[PATCH 6/6] drm: vkms: Refactor the plane composer to accept new formats

Tue Oct 19 21:10:57 UTC 2021

Hi Pekka,

On 10/19/21 5:05 AM, Pekka Paalanen wrote:
> On Mon, 18 Oct 2021 16:26:06 -0300
> Igor Matheus Andrade Torrente <igormtorrente at gmail.com> wrote:
> 
>> Hi Pekka,
>>
>> On 10/18/21 5:30 AM, Pekka Paalanen wrote:
>>> On Tue,  5 Oct 2021 17:16:37 -0300
>>> Igor Matheus Andrade Torrente <igormtorrente at gmail.com> wrote:
>>>    
>>>> Currently the blend function only accepts XRGB_8888 and ARGB_8888
>>>> as a color input.
>>>>
>>>> This patch refactors all the functions related to the plane composition
>>>> to overcome this limitation.
>>>>
>>>> Now the blend function receives a format handler to each plane and a
>>>> blend function pointer. It will take two ARGB_1616161616 pixels, one
>>>> for each handler, and will use the blend function to calculate and
>>>> store the final color in the output buffer.
>>>>
>>>> These format handlers will receive the `vkms_composer` and a pair of
>>>> coordinates. And they should return the respective pixel in the
>>>> ARGB_16161616 format.
>>>>
>>>> The blend function will receive two ARGB_16161616 pixels, x, y, and
>>>> the vkms_composer of the output buffer. The method should perform the
>>>> blend operation and store output to the format aforementioned
>>>> ARGB_16161616.
>>>
>>> Hi,
>>>
>>> here are some drive-by comments which you are free to take or leave.
>>>
>>> To find more efficient ways to do this, you might want research 
>>> library. It's MIT licensed.
>>>
>>> IIRC, the elementary operations there operate on pixel lines (pointer +
>>> length), not individual pixels (image, x, y). Input conversion function
>>> reads and converts a whole line a time. Blending function blends two
>>> lines and writes the output into back one of the lines. Output
>>> conversion function takes a line and converts it into destination
>>> buffer. That way the elementary operations do not need to take stride
>>> into account, and blending does not need to deal with varying memory
>>> alignment FWIW. The inner loops involve much less function calls and
>>> state, probably.
>>
>> I was doing some rudimentary profiling, and I noticed that the code
>> spends most of the time with the indirect system call overhead and not
>> the actual computation. This can definitively help with it.
> 
> Hi,
> 
> I suppose you mean function (pointer) call, not system call?

Yes, I misspelled it.

> 
> Really good that you have already profiled things. All optimisations
> should be guided by profiling, otherwise they are just guesses (and I
> got lucky this time I guess).
> 
>>> Pixman may not do exactly this, but it does something very similar.
>>> Pixman also has multiple different levels of optimisations, which may
>>> not be necessary for VKMS.
>>>
>>> It's a trade-off between speed and temporary memory consumed. You need
>>> temporary buffers for two lines, but not more (not a whole image in
>>> full intermediate precision). Further optimisation could determine
>>> whether to process whole image rows as lines, or split a row into
>>> multiple lines to stay within CPU cache size.
>>>    
>>
>> Sorry, I didn't understand the idea of the last sentence.
> 
> If an image is very wide, a single row could still be relatively large
> in size (bytes). If it is large enough that the working set falls out
> of a faster CPU cache into a slower CPU cache (or worse yet, into RAM
> accesses), performance may suffer and become memory bandwidth limited
> rather than ALU rate limited. Theoretically that can be worked around
> by limiting the maximum size of a line, and splitting an image row into
> multiple lines.

Got it now, thanks.

> 
> However, this is an optimisation one probably should not do until there
> is performance profiling data showing that it actually is useful. The
> optimal line size limit depends on the CPU model as well. So it's a bit
> far out, but something you could keep in mind just in case.

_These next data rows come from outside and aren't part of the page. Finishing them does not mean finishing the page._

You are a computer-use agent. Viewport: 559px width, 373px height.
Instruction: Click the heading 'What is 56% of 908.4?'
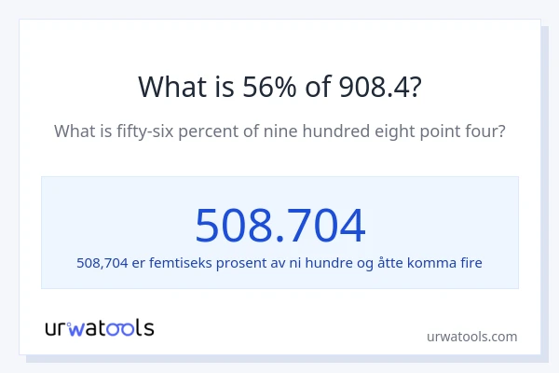click(x=280, y=87)
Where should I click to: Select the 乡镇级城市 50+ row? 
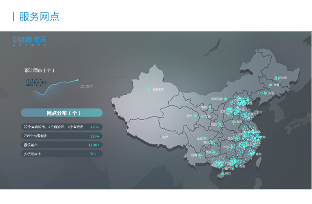61,154
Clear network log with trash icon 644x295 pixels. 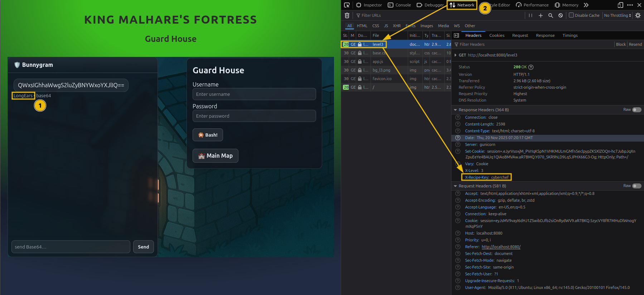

OK. For now I will not deal with this complexity, and if necessary I
will revisit it latter.

> 
>>> Since it seems you are blending multiple planes into a single
>>> destination which is assumed to be opaque, you might also be able to do
>>> the multiple blends without convert-writing and read-converting to/from
>>> the destination between every plane. I think that might be possible to
>>> architect on top of the per-line operations still.
>>
>> I tried it. But I don't know how to do this without looking like a mess.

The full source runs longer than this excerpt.